Screenshot grounding data:
»»

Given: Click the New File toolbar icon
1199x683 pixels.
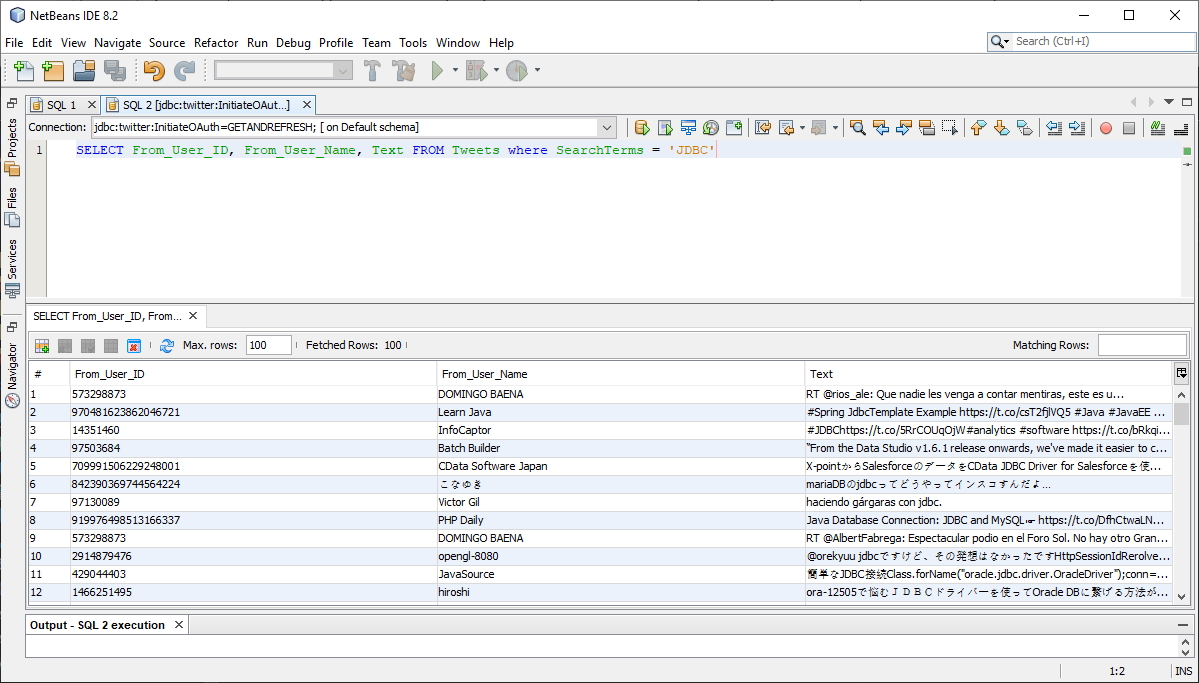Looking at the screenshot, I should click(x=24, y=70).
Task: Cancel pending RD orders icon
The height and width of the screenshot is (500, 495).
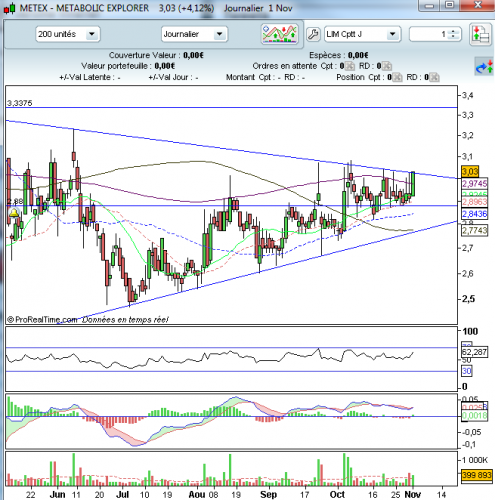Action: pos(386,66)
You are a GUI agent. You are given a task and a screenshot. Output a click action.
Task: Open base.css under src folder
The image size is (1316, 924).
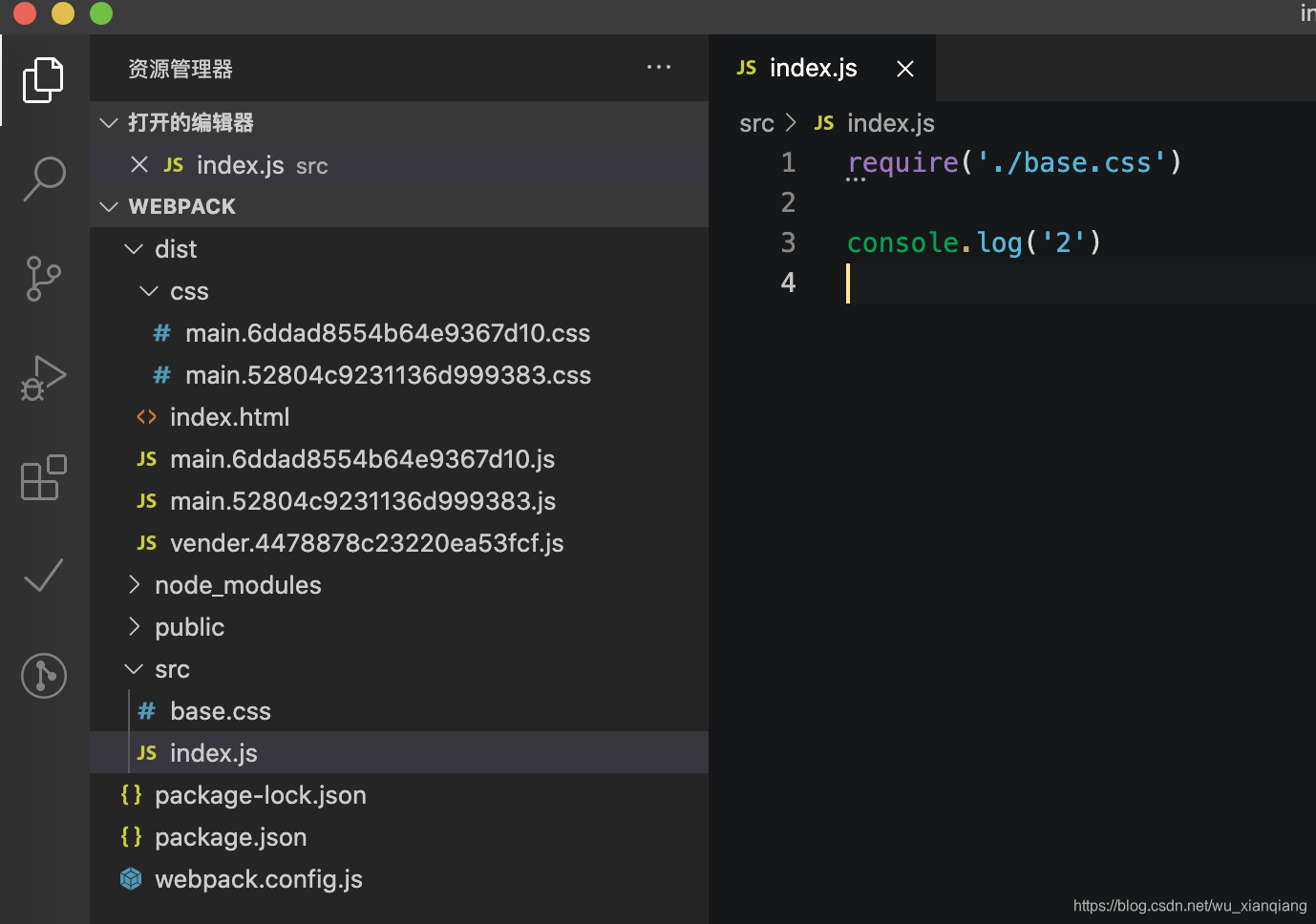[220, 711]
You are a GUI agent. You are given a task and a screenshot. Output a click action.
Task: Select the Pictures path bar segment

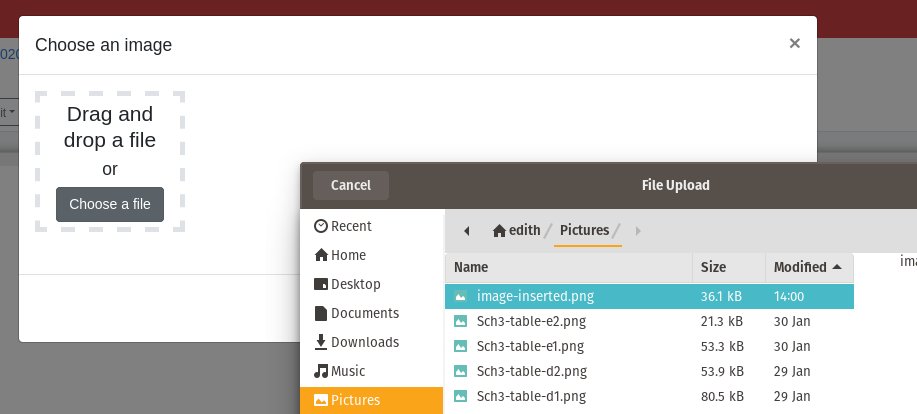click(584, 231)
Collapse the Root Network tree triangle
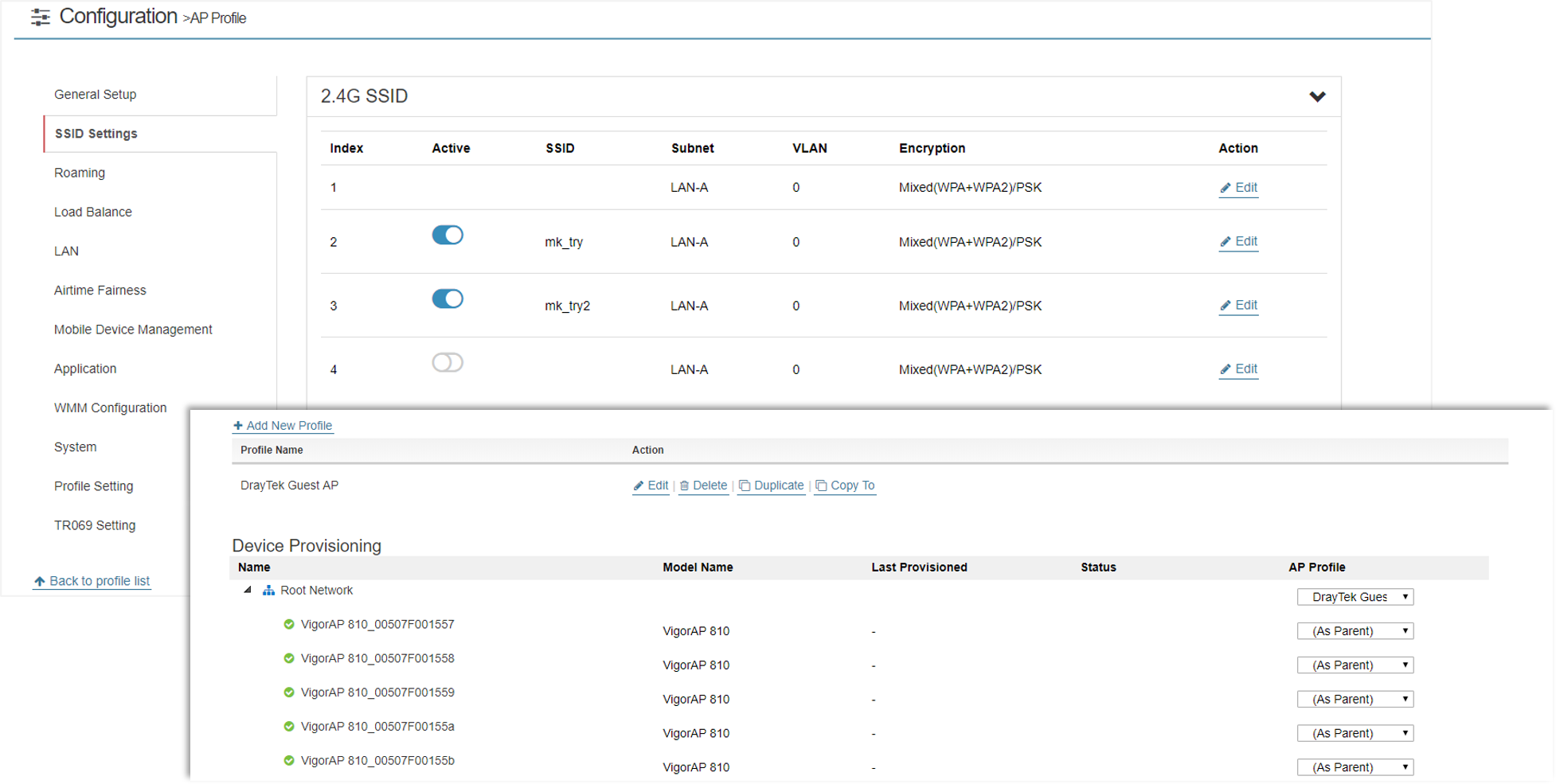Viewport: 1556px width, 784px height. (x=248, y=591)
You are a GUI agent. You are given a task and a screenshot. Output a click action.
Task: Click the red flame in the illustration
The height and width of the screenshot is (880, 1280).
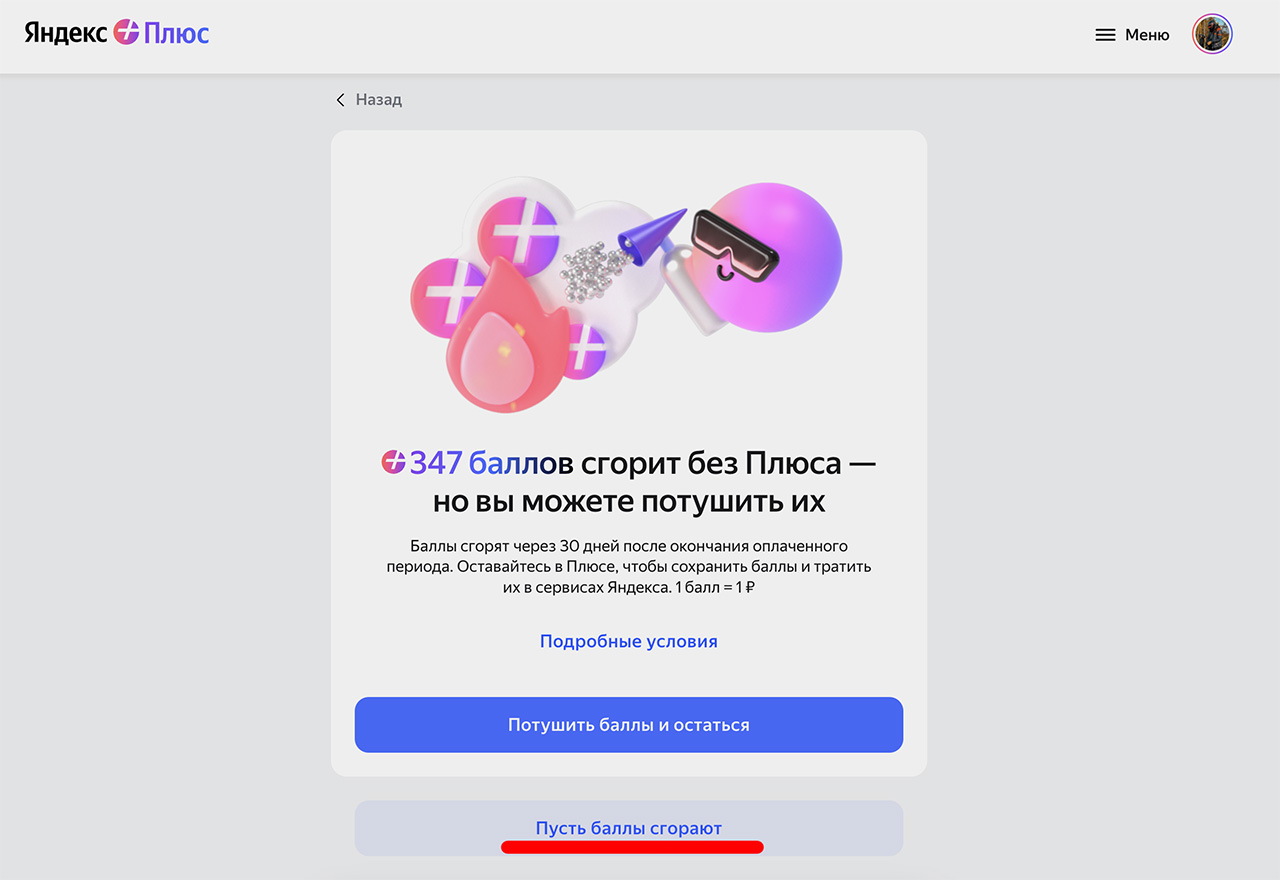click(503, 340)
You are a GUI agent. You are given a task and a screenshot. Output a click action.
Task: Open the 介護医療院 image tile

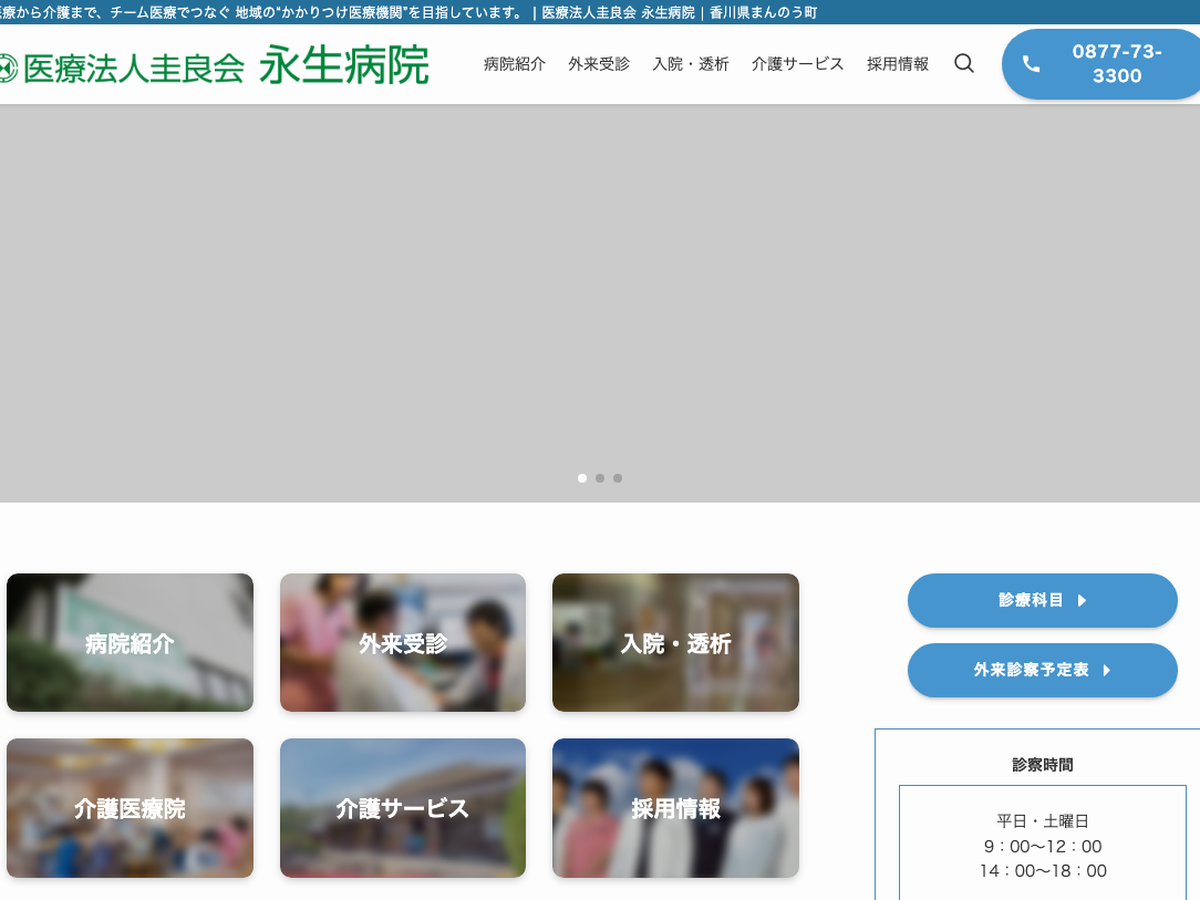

««

:: Problem to solve ::
Only the lines from the one containing "Task: Cancel pending RD orders icon" through the final line of the records should be retyped, exactly, with every picture omitted.

:: Solution to the exercise ::
Task: Cancel pending RD orders icon
The height and width of the screenshot is (500, 495).
Action: pos(386,66)
You are a GUI agent. You are given a task and a screenshot. Output a click action.
Task: Open base.css under src folder
The image size is (1316, 924).
[220, 711]
You are a GUI agent. You are given a task and a screenshot. Output a click action.
Task: Select the Pictures path bar segment

click(584, 231)
Collapse the Root Network tree triangle
Viewport: 1556px width, 784px height. (x=248, y=591)
You are a GUI agent. You are given a task and a screenshot. Output a click action.
Task: Click the red flame in the illustration
The height and width of the screenshot is (880, 1280).
click(503, 340)
You are a GUI agent. You are given a task and a screenshot. Output a click action.
Task: Open the 介護医療院 image tile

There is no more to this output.